> _Text_

****************

Who it suits
Curtains work with several face shapes, for different reasons.
Diamond face. Narrow at the forehead, narrow at the chin, wide cheekbones. Curtains drop hair over both sides of the forehead, which covers the narrow part and makes the top half look wider. The length falling towards the cheekbones softens them too, because hair breaks up the widest line of your face instead of leaving bare skin.
Heart face. The two panels cover the outer corners of a wide forehead and drop weight down towards the cheeks. That narrows the top and fills out the lower half.
Oblong or long face. Curtains are one of the best cuts available. They cut height off the top and push volume out sideways at the temples, so the face reads shorter and wider. That is exactly what a long face needs.
Oval face. Curtains work because an oval is already balanced and can carry most shapes.
Straight and wavy hair are the natural fits. Medium to thick density keeps the panels full instead of stringy. Thick hair holds the parting well but needs weight removed, or the curtains sit like two slabs. This is a real issue with coarse Indian hair, so tell your barber.
Avoid curtains if your face is round. Curtains add width and take away height, which a round face does not need. Avoid them if your hairline is receding, since a centre part exposes the middle of your hairline. Very curly hair will not form panels. The front sections will not fall flat and the parting will not hold.
How to ask your barber
Say: "I want curtains. Leave the front long enough to reach my eyebrows. Keep the sides medium length, no clippers. Add layers through the top and thin out the front sections so they fall, not stick out."
Be clear about the length at the front. This is where most curtain cuts go wrong. If the front is cut to the middle of the forehead, the sections flick outwards instead of hanging down.
Ask for the sides to be scissor cut. Say: "No clippers, scissor over comb on the sides." Short clippered sides remove the width that makes curtains work.
Ask for the front sections to be cut at a slight angle, longer towards the outside. Say: "Angle the front pieces slightly shorter than the back so they frame my face." This creates the curtain shape rather than a straight blunt fringe split in two.
What not to do: do not accept a fade or a hard undercut, because curtains need the sides to connect to the top. Do not let the barber cut the front to one blunt length across, which gives a heavy straight edge instead of soft panels. Do not let him cut the front wet without checking the dry length. Hair shrinks up as it dries, especially wavy hair.
How to style it
- Towel dry until damp.
- Make the part with a comb while the hair is still wet. Wet hair sets the part.
- Apply sea salt spray, a light styling cream, or a small amount of mousse through the top and front sections.
- Blow dry on medium with the part already in place. Point the airflow down the length of each section so the hair lies flat and falls forward. Flick your wrist outwards at the ends to give each panel a slight curve away from your face.
- Dry the roots at the part first so the part does not gap open. For more movement, dry the roots upward first, then let the length fall into the part.
- Finish with a pea of light or matte cream on your fingertips, smoothed over the outer surface only. Separate the front into pieces. Do not smooth it into a solid sheet.

****************

> _Problems to solve_
#1 Copy the curtains guide from "- Blow dry on" up to and including "a solid sheet.".
#2 Which face shapes does the curtains guide say curtains work with?
#3 According to the curtains guide, why should someone with a round face avoid curtains?

> _Material_
****************

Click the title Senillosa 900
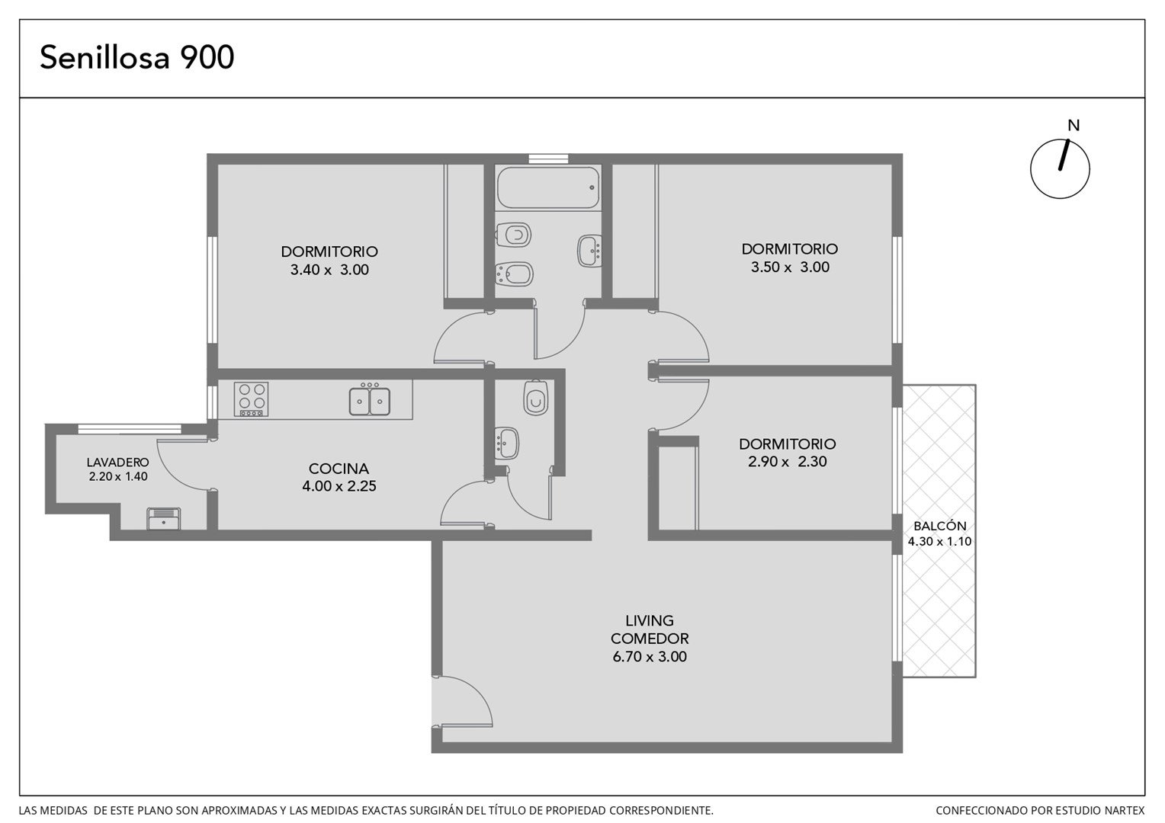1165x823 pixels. tap(136, 57)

****************

> _Complete answers_
#1
- Blow dry on medium with the part already in place. Point the airflow down the length of each section so the hair lies flat and falls forward. Flick your wrist outwards at the ends to give each panel a slight curve away from your face.
- Dry the roots at the part first so the part does not gap open. For more movement, dry the roots upward first, then let the length fall into the part.
- Finish with a pea of light or matte cream on your fingertips, smoothed over the outer surface only. Separate the front into pieces. Do not smooth it into a solid sheet.

#2 Diamond, heart, oblong or long, and oval.

#3 Curtains add width and take away height, which a round face does not need.